### TEXT SECTION
Also, they make pollen supplies that they will need to feed the brood when the queen starts laying eggs again, at the end of the winter.
All of the unnecessary cracks and gaps will be closed with propolis.
At the end of summer and in fall the so called winter bees - long living bees - are born.
Because there is no laying eggs in the winter, the bees that emerge in fall need to be capable to survive until spring when the normal laying will continue.
Unlike summer ones that live only 4-6 weeks, winter bees can live up to a few months. They survive winter and raise the first generation of the new brood in spring.
When the temperature drops below 55°F (13°C) bees start gathering around the last brood and form a so-called winter cluster. This way they maintain the temperature they need to survive.
The queen is in the center of the cluster. Other bees mix in a way that bees from the outer circles of cluster, where the temperature is lower, come to the middle to warm up and the ones from the middle go to the surface.
The difference in temperature in the middle and the surface of the cluster can be quite big – more than 30°F (50°C).

### STUDY MATERIAL

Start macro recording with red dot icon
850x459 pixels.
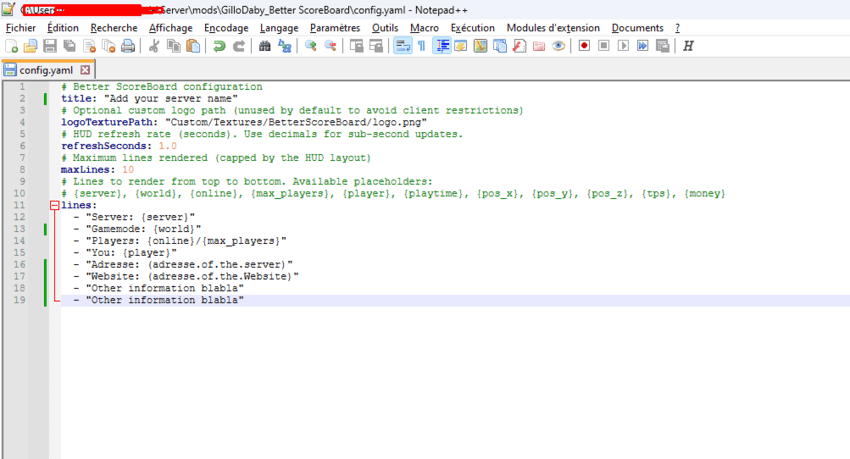pos(584,46)
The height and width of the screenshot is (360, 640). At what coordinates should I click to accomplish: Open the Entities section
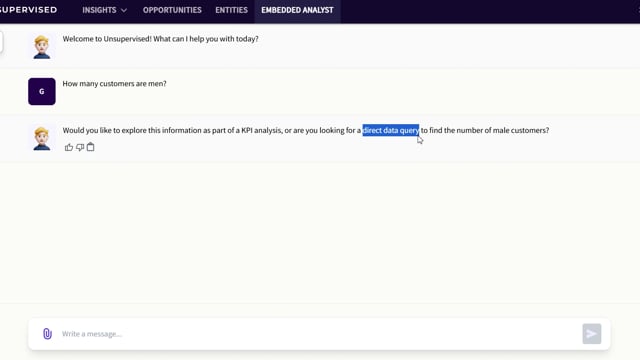click(x=231, y=10)
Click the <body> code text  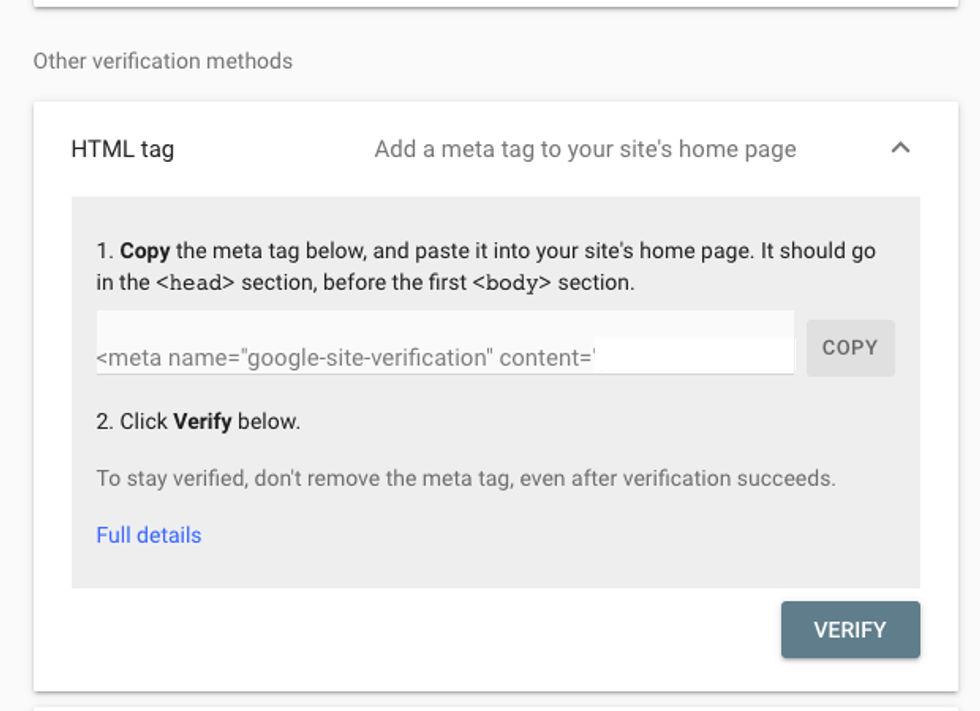(511, 283)
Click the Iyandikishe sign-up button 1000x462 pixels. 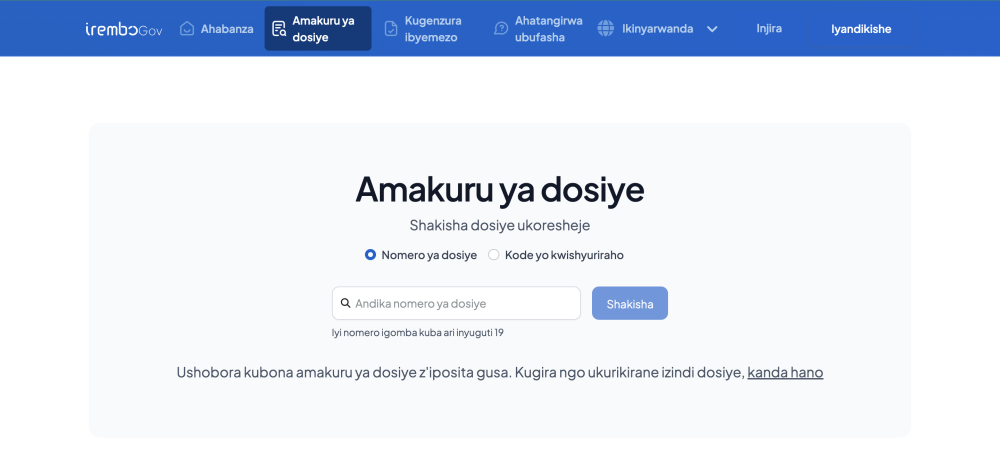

### WHAT THE EXERCISE ASKS
According to the text on bees in winter, how long do summer bees live? Use only the text on bees in winter for what follows, not the entries.

### ANSWER SPACE
Summer bees live only 4-6 weeks.